And, it is noteworthy that the two referred judicial courts decisions not only considered groundless the old fashion argument but also conveyed the parties to arbitrate a dispute that is also subject to debate, that is, the dissolution of the company.

This means that the Brazilian Courts already accepted as arbitrable conflicts involving the dissolution of companies.

So, returning to the very first issue, that is, the submission of all shareholders to an arbitration agreement introduced in the By-Laws by a majority of voting rights, I understand that the relevant point is to interpret the autonomy of the will in connection and in a fine tune with the relevant mandate principles of any corporation.

It is well known that the existence of large corporation is based on 2 essential legal rules: shareholders’ limited liability and corporate decisions subject to the majority of voting shares.

These two rules are of paramount importance to the life of a corporation.

It is impossible to admit the flow of a huge amount of capital to a corporation without the limited liability rule and the principle of majority.

These are the two pillars that allow the existence of the corporation in the world.

Therefore, when we bring arbitration rules and concepts onto the scope of corporate law and principles, the autonomy of the will shall be balanced and revisited in view of the relevant rules that govern the existence of a corporation.

And in my point of view, the autonomy of the will is not absolute [e.g. extension of arbitration agreement to third parties] and must not supersede the principle of majority.

Moreover, we should not forget that the rule of majority emerged in France in the beginning of nineteen century exactly to protect the vast minority of the existing shareholders.

So, the rule of majority came into force to avoid or minimize the then existing concentration of powers in the hands of few (the so called aristocratic) and therefore amplify the numbers of corporate decision-makers.

The principle of majority also aligns with the legal nature of the company. Its contractual basis differs from the common ground of most agreements.

What the company By-Laws underline is the joint interest of all shareholders that is, to accomplish the object of the company.

**WRITTEN TASK 1**
Can you reproduce the lines of the records below, starting at the line that contains "at (1029, 123)." and ending at the line that contains "Ruler is located at coordinates (61, 499)."?

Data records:
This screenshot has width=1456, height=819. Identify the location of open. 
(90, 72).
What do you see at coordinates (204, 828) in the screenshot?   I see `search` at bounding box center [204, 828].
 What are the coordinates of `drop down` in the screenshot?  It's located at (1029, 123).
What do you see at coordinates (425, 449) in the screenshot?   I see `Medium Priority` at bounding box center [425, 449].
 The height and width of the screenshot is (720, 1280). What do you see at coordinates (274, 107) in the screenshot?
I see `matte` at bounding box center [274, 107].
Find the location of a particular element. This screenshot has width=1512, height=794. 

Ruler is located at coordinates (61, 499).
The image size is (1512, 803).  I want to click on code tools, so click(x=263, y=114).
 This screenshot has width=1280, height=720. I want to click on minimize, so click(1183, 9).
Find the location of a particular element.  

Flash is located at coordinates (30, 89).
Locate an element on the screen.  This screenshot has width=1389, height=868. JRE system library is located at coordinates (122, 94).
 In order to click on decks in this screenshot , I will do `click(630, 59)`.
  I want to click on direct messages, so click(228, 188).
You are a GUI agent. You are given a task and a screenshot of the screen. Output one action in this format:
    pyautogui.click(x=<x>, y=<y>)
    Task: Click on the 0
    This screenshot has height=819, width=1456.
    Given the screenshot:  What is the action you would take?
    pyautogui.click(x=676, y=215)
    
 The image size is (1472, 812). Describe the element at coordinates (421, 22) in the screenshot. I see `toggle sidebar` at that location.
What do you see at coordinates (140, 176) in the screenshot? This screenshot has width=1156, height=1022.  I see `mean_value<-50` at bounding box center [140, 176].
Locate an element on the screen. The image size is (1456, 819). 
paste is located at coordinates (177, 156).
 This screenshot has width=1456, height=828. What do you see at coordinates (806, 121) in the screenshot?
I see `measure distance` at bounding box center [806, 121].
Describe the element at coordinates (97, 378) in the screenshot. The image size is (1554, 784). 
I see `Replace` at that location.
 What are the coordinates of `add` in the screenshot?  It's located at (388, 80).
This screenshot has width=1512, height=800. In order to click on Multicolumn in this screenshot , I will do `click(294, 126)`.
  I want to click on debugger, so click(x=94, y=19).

**WRITTEN TASK 2**
Can you pick up the passage above on arbitration and the majority principle in corporations and carry it on from its final sentence?

**EXPECTED OUTPUT 1**
 What are the coordinates of `drop down` in the screenshot?  It's located at (1029, 123).
What do you see at coordinates (425, 449) in the screenshot?   I see `Medium Priority` at bounding box center [425, 449].
 The height and width of the screenshot is (720, 1280). What do you see at coordinates (274, 107) in the screenshot?
I see `matte` at bounding box center [274, 107].
Find the location of a particular element. This screenshot has width=1512, height=794. 

Ruler is located at coordinates (61, 499).

**EXPECTED OUTPUT 2**
What means, as said by the italian jurist Vivante, “A Company (agreement) transform divided individual rights into a unique and collective interest”, the interest of the company.

And to accomplish the unique and collective interest there is no other way than compulsorily apply the rule of majority.

On the other hand, we must have in mind that the voting right is subject to limitation and restrictions, which means that the shareholders are obliged to exercise the voting right seeking always the interest of the company.

A vote shall be deemed abusive if it is exercised with the intention of causing damages to the company or to the other shareholders.

In this sense a question must be raised: does arbitration cause any damage to the company interest or to the shareholders’ political or patrimonial rights? I don’t think so.

Conversely, it seems that arbitration goes along with company and shareholders best interests.

Corporate disputes have become very sophisticated and shall be solved by experts on the subject.

The general principle is to maintain and keep alive the company to the benefit of its employees, family members, suppliers etc. Therefore, it is quite important to solve corporate disputes on a very expeditious way.

Globalization and high level of competition do not allow management time consuming and changing of focus for a long period of time. Confidentiality is also of essence in intra corporate disputes.

Said that, I do not foreseen any damage either to the company or to any shareholder by means of approving a By-Laws provision whereby disputes involving minority and majority of shareholders or the company and the shareholders shall be submitted to arbitration.

In my point of view, such agreement, approved by a majority of vote, is harmonic and in line with the interest of the company.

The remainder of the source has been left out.